Instabilità atmosferica protagonista: le zone più esposte Il cuore dell’instabilità meteo sarà ancora una volta concentrato sul
NORD ITALIA, con particolare enfasi sulle
pianure a nord del fiume Po, le
fasce pedemontane, le
Prealpi e le
Alpi. Si tratta di aree dove le condizioni saranno favorevoli allo sviluppo di
temporali pomeridiani e serali, localmente anche di forte intensità, accompagnati da
grandine,
forte attività elettrica e
raffiche di vento. Anche il
CENTRO ITALIA non sarà del tutto risparmiato: le
zone interne, in particolare l’
Appennino centrale, saranno esposte a
fenomeni convettivi. Tuttavia, le
fasce costiere resteranno parzialmente protette, ad eccezione dell’
alta Toscana, che potrebbe subire occasionali episodi perturbati.

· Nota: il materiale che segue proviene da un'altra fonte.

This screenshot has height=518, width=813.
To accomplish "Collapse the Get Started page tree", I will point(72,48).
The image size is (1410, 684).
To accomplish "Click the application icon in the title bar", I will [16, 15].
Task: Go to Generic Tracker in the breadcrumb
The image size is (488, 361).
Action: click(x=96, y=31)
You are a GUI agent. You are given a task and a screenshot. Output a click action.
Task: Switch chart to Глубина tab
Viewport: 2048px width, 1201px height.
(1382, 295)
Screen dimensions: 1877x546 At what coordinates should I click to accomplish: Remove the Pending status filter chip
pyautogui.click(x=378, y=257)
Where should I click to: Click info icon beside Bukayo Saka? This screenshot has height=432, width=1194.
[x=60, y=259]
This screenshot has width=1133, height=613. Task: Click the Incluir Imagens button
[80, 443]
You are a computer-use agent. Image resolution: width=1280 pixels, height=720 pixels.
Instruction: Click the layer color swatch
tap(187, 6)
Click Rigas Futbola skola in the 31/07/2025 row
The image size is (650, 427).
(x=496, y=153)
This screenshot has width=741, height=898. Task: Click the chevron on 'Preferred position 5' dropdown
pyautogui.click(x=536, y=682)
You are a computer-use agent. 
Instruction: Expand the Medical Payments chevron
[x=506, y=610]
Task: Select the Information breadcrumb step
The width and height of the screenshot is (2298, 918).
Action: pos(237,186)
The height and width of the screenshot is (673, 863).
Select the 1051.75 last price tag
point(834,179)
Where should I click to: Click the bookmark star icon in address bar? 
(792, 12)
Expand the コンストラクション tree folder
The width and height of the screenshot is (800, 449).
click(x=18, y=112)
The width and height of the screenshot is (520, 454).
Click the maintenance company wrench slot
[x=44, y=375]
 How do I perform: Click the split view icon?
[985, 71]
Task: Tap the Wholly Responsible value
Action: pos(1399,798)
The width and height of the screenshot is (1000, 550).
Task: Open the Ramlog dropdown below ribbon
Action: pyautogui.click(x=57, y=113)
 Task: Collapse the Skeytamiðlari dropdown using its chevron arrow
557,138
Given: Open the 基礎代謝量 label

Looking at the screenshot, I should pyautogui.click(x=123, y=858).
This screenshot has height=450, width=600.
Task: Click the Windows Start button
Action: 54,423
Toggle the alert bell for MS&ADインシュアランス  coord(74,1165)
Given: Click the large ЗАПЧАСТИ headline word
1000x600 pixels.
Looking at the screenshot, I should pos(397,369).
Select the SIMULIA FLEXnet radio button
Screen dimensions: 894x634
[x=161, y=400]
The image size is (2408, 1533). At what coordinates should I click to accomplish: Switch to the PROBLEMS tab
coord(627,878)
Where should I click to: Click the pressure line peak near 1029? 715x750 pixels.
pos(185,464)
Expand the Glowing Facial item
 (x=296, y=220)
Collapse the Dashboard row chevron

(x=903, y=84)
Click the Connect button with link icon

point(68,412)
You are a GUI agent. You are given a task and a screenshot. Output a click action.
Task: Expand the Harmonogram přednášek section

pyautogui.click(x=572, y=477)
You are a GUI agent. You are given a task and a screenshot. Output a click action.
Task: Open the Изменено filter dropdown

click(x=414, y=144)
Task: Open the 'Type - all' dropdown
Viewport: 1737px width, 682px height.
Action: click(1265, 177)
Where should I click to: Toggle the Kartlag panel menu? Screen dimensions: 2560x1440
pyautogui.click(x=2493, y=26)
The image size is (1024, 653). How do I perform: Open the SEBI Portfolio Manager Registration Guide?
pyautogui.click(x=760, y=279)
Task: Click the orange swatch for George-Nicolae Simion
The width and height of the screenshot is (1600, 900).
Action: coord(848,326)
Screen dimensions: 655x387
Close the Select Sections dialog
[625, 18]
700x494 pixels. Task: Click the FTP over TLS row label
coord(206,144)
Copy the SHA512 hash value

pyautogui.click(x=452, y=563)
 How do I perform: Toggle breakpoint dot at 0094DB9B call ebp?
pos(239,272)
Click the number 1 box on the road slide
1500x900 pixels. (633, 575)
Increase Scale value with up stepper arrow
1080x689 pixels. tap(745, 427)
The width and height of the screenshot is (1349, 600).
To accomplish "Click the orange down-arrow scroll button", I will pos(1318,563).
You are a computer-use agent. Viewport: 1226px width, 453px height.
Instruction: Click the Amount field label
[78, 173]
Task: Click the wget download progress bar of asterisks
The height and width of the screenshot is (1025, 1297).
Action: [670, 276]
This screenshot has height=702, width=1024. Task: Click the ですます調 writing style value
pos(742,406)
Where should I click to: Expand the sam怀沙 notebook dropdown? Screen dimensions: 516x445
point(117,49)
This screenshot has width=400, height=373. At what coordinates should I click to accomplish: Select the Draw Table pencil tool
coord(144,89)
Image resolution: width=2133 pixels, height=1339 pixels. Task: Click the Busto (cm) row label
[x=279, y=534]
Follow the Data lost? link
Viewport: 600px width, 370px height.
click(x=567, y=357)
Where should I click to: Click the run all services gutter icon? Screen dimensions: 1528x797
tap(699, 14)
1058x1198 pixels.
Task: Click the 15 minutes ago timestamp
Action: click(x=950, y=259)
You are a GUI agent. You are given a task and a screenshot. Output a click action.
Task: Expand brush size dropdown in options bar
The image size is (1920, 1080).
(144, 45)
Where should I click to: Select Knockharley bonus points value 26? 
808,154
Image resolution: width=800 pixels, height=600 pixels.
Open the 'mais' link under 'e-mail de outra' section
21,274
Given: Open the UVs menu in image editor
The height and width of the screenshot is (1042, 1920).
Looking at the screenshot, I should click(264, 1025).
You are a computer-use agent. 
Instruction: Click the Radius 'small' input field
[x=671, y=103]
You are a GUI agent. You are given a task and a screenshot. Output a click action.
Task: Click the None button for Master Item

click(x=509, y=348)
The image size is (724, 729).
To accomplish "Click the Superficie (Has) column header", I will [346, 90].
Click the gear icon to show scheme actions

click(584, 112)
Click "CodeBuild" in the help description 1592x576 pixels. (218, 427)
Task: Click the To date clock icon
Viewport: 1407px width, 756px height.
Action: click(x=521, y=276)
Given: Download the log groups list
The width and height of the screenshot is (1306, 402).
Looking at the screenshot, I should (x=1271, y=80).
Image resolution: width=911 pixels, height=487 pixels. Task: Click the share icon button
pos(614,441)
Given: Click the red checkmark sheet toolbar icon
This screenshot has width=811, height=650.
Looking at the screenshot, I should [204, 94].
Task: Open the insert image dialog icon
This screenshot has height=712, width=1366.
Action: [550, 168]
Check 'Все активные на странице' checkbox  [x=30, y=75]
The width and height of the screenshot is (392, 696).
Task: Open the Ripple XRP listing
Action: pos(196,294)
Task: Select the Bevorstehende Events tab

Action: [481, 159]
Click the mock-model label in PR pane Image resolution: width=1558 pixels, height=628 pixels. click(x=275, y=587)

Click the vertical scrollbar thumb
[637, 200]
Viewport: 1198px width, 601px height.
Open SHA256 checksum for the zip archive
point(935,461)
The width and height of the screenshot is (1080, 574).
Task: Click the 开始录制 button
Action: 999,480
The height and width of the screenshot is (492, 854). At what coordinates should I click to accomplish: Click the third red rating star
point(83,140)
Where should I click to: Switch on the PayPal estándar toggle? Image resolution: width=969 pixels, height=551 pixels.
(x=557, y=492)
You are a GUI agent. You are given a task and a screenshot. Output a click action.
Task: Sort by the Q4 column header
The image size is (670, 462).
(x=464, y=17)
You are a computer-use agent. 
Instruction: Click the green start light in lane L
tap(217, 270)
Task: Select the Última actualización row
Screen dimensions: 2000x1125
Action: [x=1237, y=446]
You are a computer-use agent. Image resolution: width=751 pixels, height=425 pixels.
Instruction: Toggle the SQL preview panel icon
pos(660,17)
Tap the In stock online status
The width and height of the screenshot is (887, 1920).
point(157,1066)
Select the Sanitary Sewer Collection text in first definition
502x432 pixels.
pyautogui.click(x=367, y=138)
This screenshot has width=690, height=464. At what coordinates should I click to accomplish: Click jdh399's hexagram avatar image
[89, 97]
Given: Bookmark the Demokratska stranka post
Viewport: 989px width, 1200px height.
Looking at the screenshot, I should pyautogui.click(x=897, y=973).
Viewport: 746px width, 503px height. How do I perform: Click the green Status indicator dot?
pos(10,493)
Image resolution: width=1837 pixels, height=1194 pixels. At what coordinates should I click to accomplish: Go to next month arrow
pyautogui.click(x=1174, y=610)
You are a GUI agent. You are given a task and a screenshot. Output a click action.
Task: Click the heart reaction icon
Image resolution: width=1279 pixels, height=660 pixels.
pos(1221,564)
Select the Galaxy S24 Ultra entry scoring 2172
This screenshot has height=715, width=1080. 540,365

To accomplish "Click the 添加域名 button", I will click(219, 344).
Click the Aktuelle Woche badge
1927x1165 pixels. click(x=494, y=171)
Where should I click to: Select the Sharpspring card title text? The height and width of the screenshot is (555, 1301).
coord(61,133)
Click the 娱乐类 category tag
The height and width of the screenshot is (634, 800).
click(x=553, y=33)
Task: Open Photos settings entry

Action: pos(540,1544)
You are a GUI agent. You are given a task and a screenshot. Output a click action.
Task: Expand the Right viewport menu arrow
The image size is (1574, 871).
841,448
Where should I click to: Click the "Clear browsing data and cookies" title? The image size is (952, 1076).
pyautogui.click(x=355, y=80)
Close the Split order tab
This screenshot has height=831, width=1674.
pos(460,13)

Il
SUD ITALIA, invece, continuerà a vivere una realtà meteo completamente diversa. Qui l’influenza di un
promontorio anticiclonico di origine subtropicale garantirà
giornate stabili,
temperature in aumento e
cieli sereni, specie su
Puglia,
Calabria,
Basilicata,
Sicilia e
Sardegna.
Occhio ai contrasti termici e ai temporali violenti Il mix tra
aria fresca in quota e
caldo umido nei bassi strati favorirà una
notevole instabilità convettiva, capace di sfociare in
temporali a evoluzione rapida, con il rischio di
nubifragi improvvisi,
allagamenti localizzati e
fenomeni grandinigeni. Sarà quindi fondamentale monitorare costantemente gli aggiornamenti meteo, soprattutto per le attività all’aperto e per la sicurezza stradale. Secondo i modelli previsionali, questa fase di
spiccata instabilità atmosferica potrebbe
durare fino alla fine di MAGGIO, alternandosi con brevi pause più stabili, specialmente sulle regioni centrali e meridionali.
Situazione meteo da tenere d’occhio fino a fine mese Il
quadro meteorologico atteso tra il 20 e il 26 MAGGIO sarà quindi fortemente dinamico.
Piemonte,
Lombardia,
Trentino-Alto Adige,
Veneto e
Friuli-Venezia Giulia rappresenteranno i territori più frequentemente colpiti da eventi temporaleschi, mentre al Centro toccherà soprattutto all’
Umbria, alle
Marche interne e all’
entroterra toscano. Per approfondimenti scientifici sulla dinamica delle gocce fredde e la loro influenza sul Mediterraneo, è possibile consultare questo articolo della Royal Meteorological Society e il bollettino specialistico dell’ECMWF. L’instabilità meteorologica resta dunque
la protagonista assoluta del meteo di fine MAGGIO, con il
Nord Italia sotto osservazione speciale.